With some classes I might just mention that the square root of two is a little smaller than one and a half. Or about 1.4. Usually I mention that the square root of two is a funny kind of number. It’s between one and two, but it’s not equal to one plus any fraction. (I’m always amazed that students don’t rebel at this suggestion, jump up and down, scream that that makes no sense, that that’s impossible!) Often I’ll mention the technical name: it’s an irrational number. To get a feel for an irrational number, I sometimes give older classes an activity I call Goldilocks and the Square Root of Two. It involves making a chart that begins like this:

fraction   fraction squared      as a mixed number   as a decimal     too big or too small

3/2                9/4                                  2 1/4                       2.25                       too big!

 

7/5              49/25                               1 24/25                   1.96                       too small!

 

17/12          289/144                             2 1/144                    2.006944…         too big!

One puzzle for my students is how to find the next fraction in this pattern. If they don’t figure that out, I give them the secret, and ask them to do another few lines if they’re able. This exercise gives them the experience of finding better and better approximations for the square root of two. But no fraction is “just right”!

For older students, who are interested in proofs, we can look at a proof that the square root of two is irrational. The one that I think has worked best is to look at prime factorizations. If you square a number, all of its prime factors will have a partner. For example,

60 = 2 x 2 x 3 x 5   and 602 = 2 x 2 x 2 x 2 x 3 x 3 x 5 x 5

If we simplify a fraction and end up with exactly two, that means we’re left with two in the numerator and one in the denominator. For example,

36/18 = (2 x 2 x 3 x 3)/(2 x 3 x 3) = 2/1 = 2

But if top and bottom numbers are both square numbers, how could we ever end up with just a single 2 on the top?! If a 2 from the bottom canceled its partner, what happened to the partner of that 2 on the bottom? Or to quote a one sentence proof from the mathematician Lagrange about the square root of two: “It cannot be found in fractions, for if you take a fraction reduced to its lowest terms, the square of this fraction will again be a fraction reduced to its lowest terms, and consequently cannot be equal to the whole number 2.”

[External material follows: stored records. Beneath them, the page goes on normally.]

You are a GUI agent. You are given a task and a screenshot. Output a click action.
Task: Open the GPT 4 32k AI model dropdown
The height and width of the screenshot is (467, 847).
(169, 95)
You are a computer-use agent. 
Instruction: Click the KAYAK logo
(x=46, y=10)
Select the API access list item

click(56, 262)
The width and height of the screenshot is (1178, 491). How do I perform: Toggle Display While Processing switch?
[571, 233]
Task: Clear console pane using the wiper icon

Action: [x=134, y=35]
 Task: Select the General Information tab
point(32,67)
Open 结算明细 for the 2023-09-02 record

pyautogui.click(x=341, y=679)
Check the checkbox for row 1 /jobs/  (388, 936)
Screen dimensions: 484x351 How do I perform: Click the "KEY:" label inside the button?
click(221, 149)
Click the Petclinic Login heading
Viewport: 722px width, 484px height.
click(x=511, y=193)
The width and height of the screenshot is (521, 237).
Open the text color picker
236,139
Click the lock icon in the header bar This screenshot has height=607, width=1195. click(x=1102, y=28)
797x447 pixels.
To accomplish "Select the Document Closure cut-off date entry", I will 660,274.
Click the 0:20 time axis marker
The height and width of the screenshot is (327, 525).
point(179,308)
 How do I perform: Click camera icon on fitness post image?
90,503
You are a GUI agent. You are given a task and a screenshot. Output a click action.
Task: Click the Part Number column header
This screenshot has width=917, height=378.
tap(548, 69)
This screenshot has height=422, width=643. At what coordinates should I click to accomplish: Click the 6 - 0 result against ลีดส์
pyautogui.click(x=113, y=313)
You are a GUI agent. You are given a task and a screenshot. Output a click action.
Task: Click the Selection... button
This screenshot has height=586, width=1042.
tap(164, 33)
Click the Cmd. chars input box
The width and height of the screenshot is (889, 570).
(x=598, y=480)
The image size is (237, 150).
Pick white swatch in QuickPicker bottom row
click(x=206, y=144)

And since we’re discussing proofs, let’s circle back to the Pythagorean theorem, which has well over a hundred proofs. I think the easiest one to present to young students might be the proof represented by Drawings 3a and 3b.

 

This demonstrates the theorem for one particular triangle, a 5, 12, 13 one, but if we substitute a, b, and c for the sides, we can see that the theorem is true for any right triangle. For students with an interest in proofs, there are several others (suitable for young students) that rely on other concepts, such as similar triangles. Occasionally, I taught high school geometry to 8th graders in my school who were a bit ahead in math. I made sure they learned Euclid’s proof from Book I of The Elements. The Pythagorean theorem is Proposition 47 (of 48) in Book I, so it seems Euclid viewed this all-important theorem as the goal of Book I. (Proposition 48 is the converse of the Pythagorean theorem.) I also made a point of teaching the Law of Cosines to my geometry students, so they could see there was a way to generalize the Pythagorean theorem to all triangles.